The Council of Mortgage Lenders (CML) yesterday reported an increase of a fifth in the number of loans given to first-time buyers in Scotland in the three months to the end of June.
But the number of loans to first-timers in Scotland was still less than half the level for the same quarter five years ago and remained significantly down on the equivalent 2008 figure.
And a report out today shows that conditions for homeowners looking to take their second step on the housing ladder are even harder than those facing first-time buyers.
A combination of lower house prices and higher deposit requirements has made it harder for second-steppers to move home than at any time in the past 25 years, according to Bank of Scotland.

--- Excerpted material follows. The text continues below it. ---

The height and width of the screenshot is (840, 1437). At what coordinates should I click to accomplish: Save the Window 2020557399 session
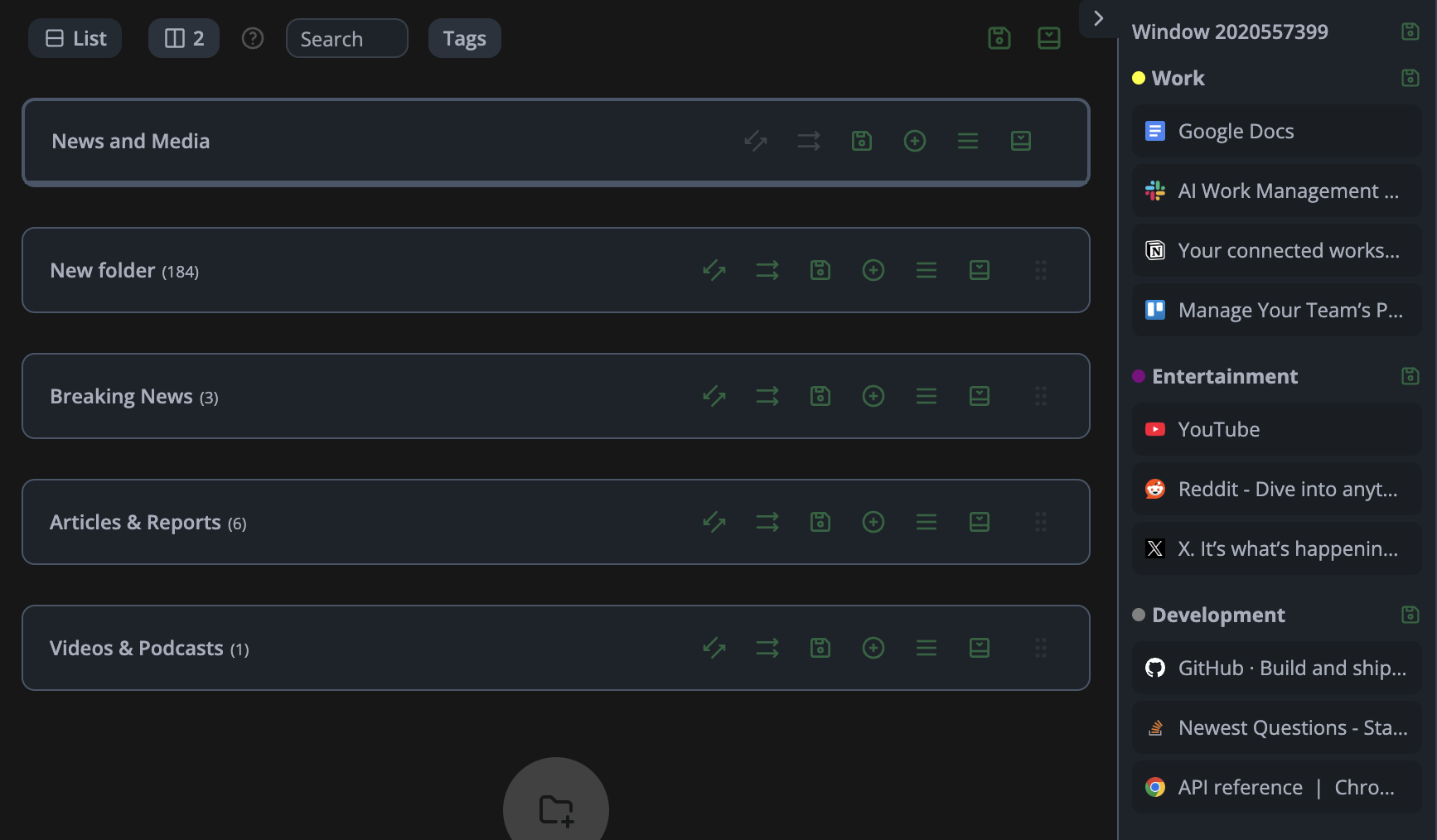(1409, 30)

The report comes a day after the CML revealed that the number of mortgages advanced to first-time buyers in Scotland hit its highest level in almost two years in the last quarter.
Scottish first-time buyers took out 4,800 loans worth £450 million, the CML’s figures show. The number was up 20 per cent on the first three months of the year, contrasting with a 3 per cent drop across the UK as a whole.
The average first-time buyer in Scotland in the last quarter was 28 years old and put down a deposit of 20 per cent, said the CML. Their capital interest payments accounted for 17.8 per cent of their income.
Home movers in Scotland borrowed £1.01 billion in the three months to the end of June. The 7,600 loans represented a 36 per cent hike on the first three months of 2012 and was up 6 per cent on the same period last year. But fewer Scots remortgaged in the spring months, despite a series of standard variable rate mortgage increases over that period.
Iain Malloch, chair of CML Scotland, said the latest figures were a source of encouragement for the Scottish housing market.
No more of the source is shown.